| Record set |
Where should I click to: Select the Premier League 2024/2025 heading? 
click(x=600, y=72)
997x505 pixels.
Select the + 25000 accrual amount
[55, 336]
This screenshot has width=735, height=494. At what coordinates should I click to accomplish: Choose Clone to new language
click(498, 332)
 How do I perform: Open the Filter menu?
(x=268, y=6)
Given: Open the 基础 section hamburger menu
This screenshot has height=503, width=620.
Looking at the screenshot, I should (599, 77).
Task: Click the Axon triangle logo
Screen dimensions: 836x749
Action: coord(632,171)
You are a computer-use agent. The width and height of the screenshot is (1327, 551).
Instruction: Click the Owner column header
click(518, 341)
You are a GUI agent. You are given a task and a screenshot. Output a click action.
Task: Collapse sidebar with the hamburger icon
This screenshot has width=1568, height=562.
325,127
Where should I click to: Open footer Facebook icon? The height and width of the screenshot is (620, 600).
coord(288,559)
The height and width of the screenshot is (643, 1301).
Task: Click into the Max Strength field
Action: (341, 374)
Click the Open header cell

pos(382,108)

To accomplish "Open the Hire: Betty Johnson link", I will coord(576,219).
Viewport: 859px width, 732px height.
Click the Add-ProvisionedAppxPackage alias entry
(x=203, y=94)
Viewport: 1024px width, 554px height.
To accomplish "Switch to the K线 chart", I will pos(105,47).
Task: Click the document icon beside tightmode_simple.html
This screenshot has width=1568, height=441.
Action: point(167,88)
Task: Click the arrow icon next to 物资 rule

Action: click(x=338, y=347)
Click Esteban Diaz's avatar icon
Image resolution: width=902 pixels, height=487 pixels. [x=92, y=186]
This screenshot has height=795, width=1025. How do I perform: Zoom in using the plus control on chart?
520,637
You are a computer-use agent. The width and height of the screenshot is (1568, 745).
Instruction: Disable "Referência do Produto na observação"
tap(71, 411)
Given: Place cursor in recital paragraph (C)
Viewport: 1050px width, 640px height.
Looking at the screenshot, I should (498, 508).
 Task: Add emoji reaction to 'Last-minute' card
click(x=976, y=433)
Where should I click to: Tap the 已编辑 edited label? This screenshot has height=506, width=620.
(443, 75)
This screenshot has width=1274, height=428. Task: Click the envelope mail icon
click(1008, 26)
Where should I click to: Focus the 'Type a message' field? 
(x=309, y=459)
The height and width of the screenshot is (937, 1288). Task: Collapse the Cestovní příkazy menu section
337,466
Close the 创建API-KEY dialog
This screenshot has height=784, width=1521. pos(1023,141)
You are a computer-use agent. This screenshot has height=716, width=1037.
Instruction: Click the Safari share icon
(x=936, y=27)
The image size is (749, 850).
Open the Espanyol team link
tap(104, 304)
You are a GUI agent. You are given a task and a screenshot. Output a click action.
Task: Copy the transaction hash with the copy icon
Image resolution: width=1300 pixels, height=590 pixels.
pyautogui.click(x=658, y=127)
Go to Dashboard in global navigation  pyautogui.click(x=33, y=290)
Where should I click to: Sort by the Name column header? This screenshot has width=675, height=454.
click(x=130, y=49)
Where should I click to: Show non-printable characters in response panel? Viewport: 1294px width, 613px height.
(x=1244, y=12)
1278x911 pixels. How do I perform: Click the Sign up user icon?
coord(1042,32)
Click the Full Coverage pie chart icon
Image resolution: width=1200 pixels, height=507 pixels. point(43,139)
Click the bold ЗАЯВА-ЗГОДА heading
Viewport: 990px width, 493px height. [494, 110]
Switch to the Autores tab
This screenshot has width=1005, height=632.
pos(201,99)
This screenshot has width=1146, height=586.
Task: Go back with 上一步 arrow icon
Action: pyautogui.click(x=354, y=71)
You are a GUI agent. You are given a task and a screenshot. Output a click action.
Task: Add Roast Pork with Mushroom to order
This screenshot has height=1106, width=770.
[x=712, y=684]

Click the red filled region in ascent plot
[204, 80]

| Exercise |
Reproduce each record exactly, leaving nothing out.

| Answer to the exercise |
Where should I click to: Select the Premier League 2024/2025 heading? 
click(x=600, y=72)
997x505 pixels.
Select the + 25000 accrual amount
[55, 336]
This screenshot has width=735, height=494. At what coordinates should I click to accomplish: Choose Clone to new language
click(498, 332)
 How do I perform: Open the Filter menu?
(x=268, y=6)
Given: Open the 基础 section hamburger menu
This screenshot has height=503, width=620.
Looking at the screenshot, I should (599, 77).
Task: Click the Axon triangle logo
Screen dimensions: 836x749
Action: coord(632,171)
You are a computer-use agent. The width and height of the screenshot is (1327, 551).
Instruction: Click the Owner column header
click(518, 341)
You are a GUI agent. You are given a task and a screenshot. Output a click action.
Task: Collapse sidebar with the hamburger icon
This screenshot has width=1568, height=562.
325,127
Where should I click to: Open footer Facebook icon? The height and width of the screenshot is (620, 600).
coord(288,559)
The height and width of the screenshot is (643, 1301).
Task: Click into the Max Strength field
Action: (341, 374)
Click the Open header cell

pos(382,108)

To accomplish "Open the Hire: Betty Johnson link", I will coord(576,219).
Viewport: 859px width, 732px height.
Click the Add-ProvisionedAppxPackage alias entry
(x=203, y=94)
Viewport: 1024px width, 554px height.
To accomplish "Switch to the K线 chart", I will pos(105,47).
Task: Click the document icon beside tightmode_simple.html
This screenshot has width=1568, height=441.
Action: point(167,88)
Task: Click the arrow icon next to 物资 rule

Action: click(x=338, y=347)
Click Esteban Diaz's avatar icon
Image resolution: width=902 pixels, height=487 pixels. [x=92, y=186]
This screenshot has height=795, width=1025. How do I perform: Zoom in using the plus control on chart?
520,637
You are a computer-use agent. The width and height of the screenshot is (1568, 745).
Instruction: Disable "Referência do Produto na observação"
tap(71, 411)
Given: Place cursor in recital paragraph (C)
Viewport: 1050px width, 640px height.
Looking at the screenshot, I should (498, 508).
 Task: Add emoji reaction to 'Last-minute' card
click(x=976, y=433)
Where should I click to: Tap the 已编辑 edited label? This screenshot has height=506, width=620.
(443, 75)
This screenshot has width=1274, height=428. Task: Click the envelope mail icon
click(1008, 26)
Where should I click to: Focus the 'Type a message' field? 
(x=309, y=459)
The height and width of the screenshot is (937, 1288). Task: Collapse the Cestovní příkazy menu section
337,466
Close the 创建API-KEY dialog
This screenshot has height=784, width=1521. pos(1023,141)
You are a computer-use agent. This screenshot has height=716, width=1037.
Instruction: Click the Safari share icon
(x=936, y=27)
The image size is (749, 850).
Open the Espanyol team link
tap(104, 304)
You are a GUI agent. You are given a task and a screenshot. Output a click action.
Task: Copy the transaction hash with the copy icon
Image resolution: width=1300 pixels, height=590 pixels.
pyautogui.click(x=658, y=127)
Go to Dashboard in global navigation  pyautogui.click(x=33, y=290)
Where should I click to: Sort by the Name column header? This screenshot has width=675, height=454.
click(x=130, y=49)
Where should I click to: Show non-printable characters in response panel? Viewport: 1294px width, 613px height.
(x=1244, y=12)
1278x911 pixels. How do I perform: Click the Sign up user icon?
coord(1042,32)
Click the Full Coverage pie chart icon
Image resolution: width=1200 pixels, height=507 pixels. point(43,139)
Click the bold ЗАЯВА-ЗГОДА heading
Viewport: 990px width, 493px height. [494, 110]
Switch to the Autores tab
This screenshot has width=1005, height=632.
pos(201,99)
This screenshot has width=1146, height=586.
Task: Go back with 上一步 arrow icon
Action: pyautogui.click(x=354, y=71)
You are a GUI agent. You are given a task and a screenshot. Output a click action.
Task: Add Roast Pork with Mushroom to order
This screenshot has height=1106, width=770.
[x=712, y=684]

Click the red filled region in ascent plot
[204, 80]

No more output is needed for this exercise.